What it is
Open Design is a young workspace for design with AI agents. The project combines prototypes, decks, images, video, design systems, plugins, and integrations with command-line agents.
The repository appeared in 2026, its main language is TypeScript, and the license is Apache-2.0. Its topics include local-first, design systems, prototyping, agent skills, Figma alternative, and coding agents.
What is inside
Inside are desktop and web apps, an artifact studio, plugins, templates, design systems, integrations with Claude Code, Codex, Cursor, and other agents, plus export to HTML/PDF/PPTX/MP4.
Installing an agent integration
The example shows one of Open Design’s stated models: connect the tool to an existing command-line agent.
curl -fsSL https://open-design.ai/install.sh | sh -s codex
# supported examples: claude, codex, cursor, copilot, gemini
How people use it
Open Design is useful for people who want to use an agent not only for code, but also for visual artifacts: prototypes, presentations, images, interfaces, and project material.
Its strength is broad product scope. The project tries to assemble design work not as one image generator, but as a workspace with plugins, material, and reviewable outputs.
Project details
Open Design tries to move the agent approach from code into visual work. That is harder than generating one image: design has context, design systems, versions, presentations, export, and expectations of manual editing.
Plugins and design systems matter as a way to constrain generation chaos. An agent should not just “make it pretty”; it has to work in a defined style with concrete inputs and a reviewable artifact as output.
The risk is excessive breadth.
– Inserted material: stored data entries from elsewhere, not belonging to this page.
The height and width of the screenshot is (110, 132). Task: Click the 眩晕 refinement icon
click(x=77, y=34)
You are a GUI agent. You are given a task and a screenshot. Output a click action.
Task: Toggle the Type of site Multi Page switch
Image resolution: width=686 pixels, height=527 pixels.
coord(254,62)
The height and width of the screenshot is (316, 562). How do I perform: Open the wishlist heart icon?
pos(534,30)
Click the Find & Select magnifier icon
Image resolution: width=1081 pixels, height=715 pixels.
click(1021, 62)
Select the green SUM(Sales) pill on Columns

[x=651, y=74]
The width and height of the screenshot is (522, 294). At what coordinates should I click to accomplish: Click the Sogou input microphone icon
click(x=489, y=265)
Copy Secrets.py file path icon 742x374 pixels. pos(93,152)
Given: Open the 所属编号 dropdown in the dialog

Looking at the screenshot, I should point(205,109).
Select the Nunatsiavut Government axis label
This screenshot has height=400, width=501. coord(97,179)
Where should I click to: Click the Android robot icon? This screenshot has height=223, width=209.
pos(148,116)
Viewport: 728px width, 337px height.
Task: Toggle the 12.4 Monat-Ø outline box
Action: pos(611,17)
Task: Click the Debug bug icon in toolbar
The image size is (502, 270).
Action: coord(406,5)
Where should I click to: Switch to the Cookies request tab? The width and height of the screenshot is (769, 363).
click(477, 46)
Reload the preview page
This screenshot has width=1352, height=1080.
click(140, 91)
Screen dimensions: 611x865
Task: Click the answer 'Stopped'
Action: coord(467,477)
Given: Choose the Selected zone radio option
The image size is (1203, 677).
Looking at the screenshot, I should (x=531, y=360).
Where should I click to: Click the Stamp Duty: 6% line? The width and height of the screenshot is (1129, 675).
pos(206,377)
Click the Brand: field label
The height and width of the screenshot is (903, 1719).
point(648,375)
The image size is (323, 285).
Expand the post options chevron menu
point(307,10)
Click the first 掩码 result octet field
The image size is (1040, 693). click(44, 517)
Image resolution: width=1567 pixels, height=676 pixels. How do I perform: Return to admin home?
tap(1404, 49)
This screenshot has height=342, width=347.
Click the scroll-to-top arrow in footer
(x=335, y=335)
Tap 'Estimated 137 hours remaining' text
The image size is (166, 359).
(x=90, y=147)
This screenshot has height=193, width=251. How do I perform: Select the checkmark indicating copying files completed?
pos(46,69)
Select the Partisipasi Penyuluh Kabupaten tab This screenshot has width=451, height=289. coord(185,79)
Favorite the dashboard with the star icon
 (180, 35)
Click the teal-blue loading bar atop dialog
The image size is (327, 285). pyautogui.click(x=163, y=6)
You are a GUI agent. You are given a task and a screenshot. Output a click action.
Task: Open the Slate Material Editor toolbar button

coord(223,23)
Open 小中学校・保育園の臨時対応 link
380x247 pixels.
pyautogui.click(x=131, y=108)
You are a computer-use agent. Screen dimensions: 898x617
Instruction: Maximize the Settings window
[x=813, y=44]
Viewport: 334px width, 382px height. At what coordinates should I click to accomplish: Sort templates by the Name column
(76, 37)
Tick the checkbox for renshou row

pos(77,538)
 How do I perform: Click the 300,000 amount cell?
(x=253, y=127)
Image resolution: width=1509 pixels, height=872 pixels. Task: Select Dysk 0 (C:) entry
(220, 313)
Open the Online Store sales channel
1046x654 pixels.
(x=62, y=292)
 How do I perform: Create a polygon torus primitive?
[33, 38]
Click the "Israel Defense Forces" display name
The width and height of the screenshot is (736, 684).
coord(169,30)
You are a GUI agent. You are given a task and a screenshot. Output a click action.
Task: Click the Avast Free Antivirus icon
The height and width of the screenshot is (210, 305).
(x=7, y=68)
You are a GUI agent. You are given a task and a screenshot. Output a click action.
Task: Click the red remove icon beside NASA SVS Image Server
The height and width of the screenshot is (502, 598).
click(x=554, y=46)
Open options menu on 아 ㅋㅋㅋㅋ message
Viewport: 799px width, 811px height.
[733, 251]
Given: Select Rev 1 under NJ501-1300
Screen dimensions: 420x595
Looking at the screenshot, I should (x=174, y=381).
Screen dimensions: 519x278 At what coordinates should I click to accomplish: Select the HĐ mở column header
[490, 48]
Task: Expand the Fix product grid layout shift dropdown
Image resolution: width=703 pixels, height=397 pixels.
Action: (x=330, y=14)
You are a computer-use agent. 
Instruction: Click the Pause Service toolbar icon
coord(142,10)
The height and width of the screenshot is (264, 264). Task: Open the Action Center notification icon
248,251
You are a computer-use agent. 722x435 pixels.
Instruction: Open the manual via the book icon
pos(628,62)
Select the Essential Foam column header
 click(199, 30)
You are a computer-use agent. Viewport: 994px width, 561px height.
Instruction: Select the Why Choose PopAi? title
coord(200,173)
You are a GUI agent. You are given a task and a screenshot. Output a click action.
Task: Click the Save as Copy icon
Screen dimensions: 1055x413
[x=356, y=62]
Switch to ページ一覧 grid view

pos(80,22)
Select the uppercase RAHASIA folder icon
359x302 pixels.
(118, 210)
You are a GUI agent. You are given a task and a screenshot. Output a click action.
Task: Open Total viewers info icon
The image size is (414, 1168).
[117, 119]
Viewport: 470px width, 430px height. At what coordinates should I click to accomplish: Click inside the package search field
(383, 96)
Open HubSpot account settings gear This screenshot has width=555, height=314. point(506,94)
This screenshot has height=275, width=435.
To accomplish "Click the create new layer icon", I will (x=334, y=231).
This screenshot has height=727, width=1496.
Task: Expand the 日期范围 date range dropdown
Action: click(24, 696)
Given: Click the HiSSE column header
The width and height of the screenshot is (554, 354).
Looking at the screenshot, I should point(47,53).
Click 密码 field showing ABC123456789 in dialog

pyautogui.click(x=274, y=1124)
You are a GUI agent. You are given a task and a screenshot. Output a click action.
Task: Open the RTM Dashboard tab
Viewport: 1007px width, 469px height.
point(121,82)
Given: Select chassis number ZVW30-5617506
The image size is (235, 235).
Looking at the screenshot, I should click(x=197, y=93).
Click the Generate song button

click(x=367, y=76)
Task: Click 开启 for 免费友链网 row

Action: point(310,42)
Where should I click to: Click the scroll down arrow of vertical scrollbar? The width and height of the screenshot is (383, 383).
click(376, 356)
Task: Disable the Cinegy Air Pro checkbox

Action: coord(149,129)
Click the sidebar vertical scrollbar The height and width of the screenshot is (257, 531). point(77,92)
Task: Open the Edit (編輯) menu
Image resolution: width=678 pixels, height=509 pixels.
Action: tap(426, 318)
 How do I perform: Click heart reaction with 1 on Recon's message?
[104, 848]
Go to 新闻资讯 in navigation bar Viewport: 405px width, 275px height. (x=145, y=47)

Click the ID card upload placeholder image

When one tool promises prototypes, decks, video, images, and many agents, each part needs separate quality checks. A good plugin architecture matters more than a loud feature list.
Strengths and limitations
The limitation is youth and complexity. The more artifact types and agent integrations exist, the more important output quality, plugin safety, and reproducibility become.
Open Design is part of a new wave of agent-native design tools: the agent does not replace the editor, but becomes an execution layer inside the workspace.